U.S. Pat. No. 4,853,193 teaches flue gas containing SOx and COx reacting with excess ammonia to reduce the NOx to N2. Unreacted ammonia and SOx are passed to a gas desulfurization zone to form an ammonium salt of an acid of sulfur which can be recovered and used as such or converted to elemental sulfur. U.S. Pat. No. 4,956,161 teaches a gas desulfurization process utilizing aqueous compositions of ammonium carbonate and ammonium bicarbonate and mixtures thereof.
U.S. Pat. No. 4,151,263 teaches a controlled process for the removal of sulfur oxides from gases by scrubbing with ammoniacal solutions in such a manner that the formation of sub-micron liquid particles is prevented at any point during the scrubbing operation, thereby preventing the formation of a plume emission in the vapour effluent from scrubbing.
U.S. Pat. No. 4,231,9956 teaches an ammonia double-alkali process for removing sulfur oxides from stack gases.
U.S. Pat. No. 6,289,988 teaches a process for the management of H2S containing gas streams and high alkalinity water streams where the H2S is selectively removed from the gas stream and combusted to form an SO2 rich waste gas stream. The SO2 gas stream is then scrubbed with the water stream to substantially remove the SO2 from the gas while subsequent treatment of the water such as softening or settling is improved. The capacity of this produced water to scrub SO2 is limited by its alkalinity content and the volume of water available for scrubbing. In other industrial application such as the combustion of high sulfur fuels such as coal or bitumen reside where the mass of SO2 requiring scrubbing exceeds the capacity of the produced water alkalinity, the scrubbing capacity of the water needs to be enhanced or supplemented.
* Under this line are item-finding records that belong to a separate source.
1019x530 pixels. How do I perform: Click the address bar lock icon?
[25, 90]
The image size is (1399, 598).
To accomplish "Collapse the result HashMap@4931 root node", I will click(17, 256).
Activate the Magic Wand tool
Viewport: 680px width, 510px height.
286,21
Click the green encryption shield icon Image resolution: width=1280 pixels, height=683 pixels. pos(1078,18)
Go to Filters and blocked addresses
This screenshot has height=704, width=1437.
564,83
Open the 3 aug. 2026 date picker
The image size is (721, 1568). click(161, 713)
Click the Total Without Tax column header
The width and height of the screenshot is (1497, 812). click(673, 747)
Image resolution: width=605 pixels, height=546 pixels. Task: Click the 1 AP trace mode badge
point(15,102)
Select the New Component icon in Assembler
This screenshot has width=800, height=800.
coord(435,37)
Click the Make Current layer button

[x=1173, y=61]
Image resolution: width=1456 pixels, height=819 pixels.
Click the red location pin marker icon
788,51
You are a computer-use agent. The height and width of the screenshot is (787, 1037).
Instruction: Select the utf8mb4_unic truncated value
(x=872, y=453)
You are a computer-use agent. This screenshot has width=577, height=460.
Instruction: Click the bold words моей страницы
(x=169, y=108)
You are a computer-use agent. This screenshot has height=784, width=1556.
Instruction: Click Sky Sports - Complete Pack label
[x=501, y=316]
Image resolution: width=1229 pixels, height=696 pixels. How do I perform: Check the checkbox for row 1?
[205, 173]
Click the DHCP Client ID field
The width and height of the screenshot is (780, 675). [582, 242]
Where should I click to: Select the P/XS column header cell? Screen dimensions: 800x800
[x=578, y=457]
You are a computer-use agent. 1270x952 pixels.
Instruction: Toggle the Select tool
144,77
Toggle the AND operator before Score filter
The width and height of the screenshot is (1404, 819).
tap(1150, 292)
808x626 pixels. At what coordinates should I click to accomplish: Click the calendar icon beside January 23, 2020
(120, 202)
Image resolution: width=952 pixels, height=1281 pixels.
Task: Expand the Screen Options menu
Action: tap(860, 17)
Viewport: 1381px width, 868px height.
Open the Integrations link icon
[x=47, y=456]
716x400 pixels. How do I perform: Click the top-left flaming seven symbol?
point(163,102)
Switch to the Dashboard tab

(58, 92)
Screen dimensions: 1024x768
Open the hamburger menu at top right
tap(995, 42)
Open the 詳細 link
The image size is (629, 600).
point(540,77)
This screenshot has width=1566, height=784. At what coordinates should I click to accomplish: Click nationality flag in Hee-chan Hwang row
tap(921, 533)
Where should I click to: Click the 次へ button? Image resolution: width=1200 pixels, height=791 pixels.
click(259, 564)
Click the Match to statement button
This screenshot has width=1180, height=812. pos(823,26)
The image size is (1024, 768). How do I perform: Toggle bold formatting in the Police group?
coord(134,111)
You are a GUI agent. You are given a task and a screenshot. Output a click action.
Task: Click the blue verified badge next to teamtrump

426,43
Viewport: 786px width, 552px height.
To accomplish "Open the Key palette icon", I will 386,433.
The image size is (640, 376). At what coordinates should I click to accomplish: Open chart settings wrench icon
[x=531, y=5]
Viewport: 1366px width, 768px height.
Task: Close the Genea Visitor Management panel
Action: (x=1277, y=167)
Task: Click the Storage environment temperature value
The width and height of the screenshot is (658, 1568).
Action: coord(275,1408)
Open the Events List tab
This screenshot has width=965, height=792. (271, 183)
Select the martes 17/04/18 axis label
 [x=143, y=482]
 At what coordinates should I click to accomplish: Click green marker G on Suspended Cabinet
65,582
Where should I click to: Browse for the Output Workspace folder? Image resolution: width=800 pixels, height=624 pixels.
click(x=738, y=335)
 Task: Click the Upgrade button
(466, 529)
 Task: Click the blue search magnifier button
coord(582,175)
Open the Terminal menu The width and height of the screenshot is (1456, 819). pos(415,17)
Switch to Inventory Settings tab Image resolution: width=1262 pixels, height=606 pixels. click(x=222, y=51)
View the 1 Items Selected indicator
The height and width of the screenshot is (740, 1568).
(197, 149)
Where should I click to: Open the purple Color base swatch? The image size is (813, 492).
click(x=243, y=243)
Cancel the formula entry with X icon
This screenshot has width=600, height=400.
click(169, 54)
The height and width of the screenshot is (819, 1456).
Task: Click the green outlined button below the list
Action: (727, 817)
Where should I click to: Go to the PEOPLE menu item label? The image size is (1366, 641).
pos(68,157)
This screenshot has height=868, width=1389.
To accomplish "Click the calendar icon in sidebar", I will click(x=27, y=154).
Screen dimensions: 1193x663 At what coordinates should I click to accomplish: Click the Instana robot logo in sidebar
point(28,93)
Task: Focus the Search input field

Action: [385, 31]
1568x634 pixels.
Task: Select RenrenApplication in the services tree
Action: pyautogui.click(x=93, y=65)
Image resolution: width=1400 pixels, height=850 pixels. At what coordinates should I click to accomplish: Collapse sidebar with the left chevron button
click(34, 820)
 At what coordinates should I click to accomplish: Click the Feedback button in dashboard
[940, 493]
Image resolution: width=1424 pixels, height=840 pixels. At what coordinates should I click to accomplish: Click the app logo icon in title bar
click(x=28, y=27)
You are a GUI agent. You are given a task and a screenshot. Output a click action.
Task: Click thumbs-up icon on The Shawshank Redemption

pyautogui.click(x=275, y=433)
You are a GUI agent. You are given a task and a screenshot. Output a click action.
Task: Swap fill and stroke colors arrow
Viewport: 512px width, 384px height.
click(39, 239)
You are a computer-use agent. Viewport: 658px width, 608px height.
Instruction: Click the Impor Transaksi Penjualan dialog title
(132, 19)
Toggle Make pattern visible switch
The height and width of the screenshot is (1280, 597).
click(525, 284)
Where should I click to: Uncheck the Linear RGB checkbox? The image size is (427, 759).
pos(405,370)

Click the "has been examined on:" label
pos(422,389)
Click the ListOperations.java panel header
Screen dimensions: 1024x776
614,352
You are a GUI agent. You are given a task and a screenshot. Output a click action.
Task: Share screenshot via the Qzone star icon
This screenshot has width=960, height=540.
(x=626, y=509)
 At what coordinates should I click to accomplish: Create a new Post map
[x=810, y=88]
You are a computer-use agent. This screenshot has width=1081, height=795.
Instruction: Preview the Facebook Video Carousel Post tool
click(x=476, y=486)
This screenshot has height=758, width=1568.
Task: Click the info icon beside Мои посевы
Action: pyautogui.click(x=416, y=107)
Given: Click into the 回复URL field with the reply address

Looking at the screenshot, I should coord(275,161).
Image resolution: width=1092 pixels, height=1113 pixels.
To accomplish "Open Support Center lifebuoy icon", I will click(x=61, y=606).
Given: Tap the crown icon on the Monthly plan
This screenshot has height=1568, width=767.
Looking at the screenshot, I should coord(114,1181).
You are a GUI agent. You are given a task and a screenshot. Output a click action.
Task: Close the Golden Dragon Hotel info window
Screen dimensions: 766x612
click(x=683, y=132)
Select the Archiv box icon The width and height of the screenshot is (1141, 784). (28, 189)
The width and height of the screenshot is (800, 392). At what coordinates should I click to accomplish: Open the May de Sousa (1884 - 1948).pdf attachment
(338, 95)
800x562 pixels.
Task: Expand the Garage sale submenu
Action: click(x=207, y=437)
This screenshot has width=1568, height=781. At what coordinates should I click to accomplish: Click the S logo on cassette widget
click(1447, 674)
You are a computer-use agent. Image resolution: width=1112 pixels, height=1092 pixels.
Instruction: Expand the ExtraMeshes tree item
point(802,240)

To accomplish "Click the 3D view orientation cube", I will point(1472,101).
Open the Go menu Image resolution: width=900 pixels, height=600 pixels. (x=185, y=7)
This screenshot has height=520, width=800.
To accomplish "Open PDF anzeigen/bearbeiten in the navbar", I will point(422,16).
Other examples of prior art process include those described in U.S. Pat. No. 6,383,261 which describes a process for management of industrial wastes including a water softening process, U.S. Pat. No. 6,149,344 which describes a process for acid gas disposal, U.S. Pat. No. 5,340,382 which describes an acid gas absorption process, U.S. Pat. No. 4,969,520 which describes a steam injection process for recovering heavy oil, U.S. Pat. No. 4,077,777 which describes a process for the neutralization of gases, U.S. Pat. No. 5,523,069 which describes a method for removing carbonyl sulfide from fluids, U.S. Pat. No. 4,774,066 which describes a process for purifying steam, and U.S. Pat. No. 4,968,488 which describes a process for removing hydrogen sulfide contaminants from steam.